Headrests are the best protection in rear-end collisions. However if the headrest is set too low, the head is able to roll over the top of the headrest, producing even more hyperextension.2

The exact position of the head at the moment of impact is important to know. If the head is turned, the injury will be greater on the side it is turned to. When head rotation is present, the pattern of tissue injury is potentially more severe.19

A surprise collision will usually cause more injury because the ligaments will be injured more than the muscles. When a person knows they are going to be struck, they will tense up the muscles and therefore injure the muscles first. MacNab states: “In impacts up to 15 mph the right front seat passenger stands in greater danger of injury than does the driver, because the driver can brace himself to some extent by holding onto the steering wheel.”14

Common predisposing factors include degenerative joint disease [including disc degeneration] and spinal stenosis. The potential for injury is increased because the neck is less resilient.

The seatback stiffness requires investigation. The harder/stiffer the seatback the less forward acceleration and therefore the less injury. The less stiffer the seatback the more forward acceleration and therefore the risk of increased injury.

Jackson states: “The belt has very little if any deterring effect on the cervical spine as the head and neck continue forward motion. Even the addition of a shoulder harness will not relieve but will only increase the forces which must be absorbed by the head and neck, although such a harness may prevent contact injuries.”12 Seat belts save lives by preventing occupants from going through the windshield, but they contribute to the neck injury.

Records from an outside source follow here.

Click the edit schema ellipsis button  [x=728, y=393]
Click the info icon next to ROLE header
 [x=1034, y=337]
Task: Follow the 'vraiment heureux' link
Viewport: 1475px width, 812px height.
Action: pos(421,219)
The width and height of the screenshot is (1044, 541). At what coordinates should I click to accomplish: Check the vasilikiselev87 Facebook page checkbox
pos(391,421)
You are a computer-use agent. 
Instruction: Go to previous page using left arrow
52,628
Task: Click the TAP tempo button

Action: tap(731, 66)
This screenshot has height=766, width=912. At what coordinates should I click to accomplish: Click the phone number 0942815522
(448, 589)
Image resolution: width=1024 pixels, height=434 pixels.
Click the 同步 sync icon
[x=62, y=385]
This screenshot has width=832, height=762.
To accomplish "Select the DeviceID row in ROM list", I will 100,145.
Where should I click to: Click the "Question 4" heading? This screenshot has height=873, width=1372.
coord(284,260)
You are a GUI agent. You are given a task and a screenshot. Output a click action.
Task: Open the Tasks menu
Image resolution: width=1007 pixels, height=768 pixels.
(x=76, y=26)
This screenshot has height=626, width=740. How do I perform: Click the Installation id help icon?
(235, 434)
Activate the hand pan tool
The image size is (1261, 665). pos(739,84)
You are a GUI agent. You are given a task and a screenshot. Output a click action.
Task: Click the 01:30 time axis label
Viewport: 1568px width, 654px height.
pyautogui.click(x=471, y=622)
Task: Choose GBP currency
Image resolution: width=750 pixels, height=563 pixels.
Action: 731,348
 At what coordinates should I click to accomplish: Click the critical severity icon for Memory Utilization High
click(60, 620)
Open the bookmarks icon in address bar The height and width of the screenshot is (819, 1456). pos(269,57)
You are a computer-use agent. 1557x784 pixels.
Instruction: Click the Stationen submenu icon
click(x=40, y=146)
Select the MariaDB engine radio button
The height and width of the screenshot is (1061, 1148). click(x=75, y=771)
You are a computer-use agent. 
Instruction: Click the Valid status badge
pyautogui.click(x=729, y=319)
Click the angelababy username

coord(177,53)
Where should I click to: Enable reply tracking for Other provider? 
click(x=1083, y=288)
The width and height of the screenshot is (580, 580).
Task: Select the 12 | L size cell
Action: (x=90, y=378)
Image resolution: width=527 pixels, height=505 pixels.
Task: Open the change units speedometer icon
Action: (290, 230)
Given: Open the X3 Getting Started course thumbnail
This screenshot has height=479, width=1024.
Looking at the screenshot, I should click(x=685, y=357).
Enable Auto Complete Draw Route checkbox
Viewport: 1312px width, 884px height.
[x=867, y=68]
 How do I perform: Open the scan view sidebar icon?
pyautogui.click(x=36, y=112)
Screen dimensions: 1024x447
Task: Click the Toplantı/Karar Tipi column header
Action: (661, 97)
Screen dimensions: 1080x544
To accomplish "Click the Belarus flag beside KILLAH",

The Office of the Chief Scientist (London), Department of Health and Social Security, had this comment regarding seat belts in 1985: “We predicted an increase in the case of two injuries: sprains of the neck and fractures of the sternum. Both were confirmed. The other apparent increase in a major injury which was not predicted was abdominal injuries of organs other than the kidney and bladder.”

Injuries Sustained

Myofascial structures can be stretched; asymmetric increase in muscle tension can develop, causing altered joint movement; the facets can become affected, and posture altered.

Dunn and Blazer7 concluded: “The most injurious head deflection in an acceleration injury is hyperextension. Even though sustained in low-velocity, rear-end collisions, this acceleration injury can produce forces significant enough to produce musculoligamentous tears with resultant hemorrhage and even disk disruption and avulsion fractures of the vertebral bodies. In addition, the integrity of the apophyseal joints may be violated.” They also conclude that in head-on collisions (flexion injuries): “In low- velocity flexion accidents, because the chin strikes the chest when the full range of physiologic flexion has been reached, minimal damage occurs.”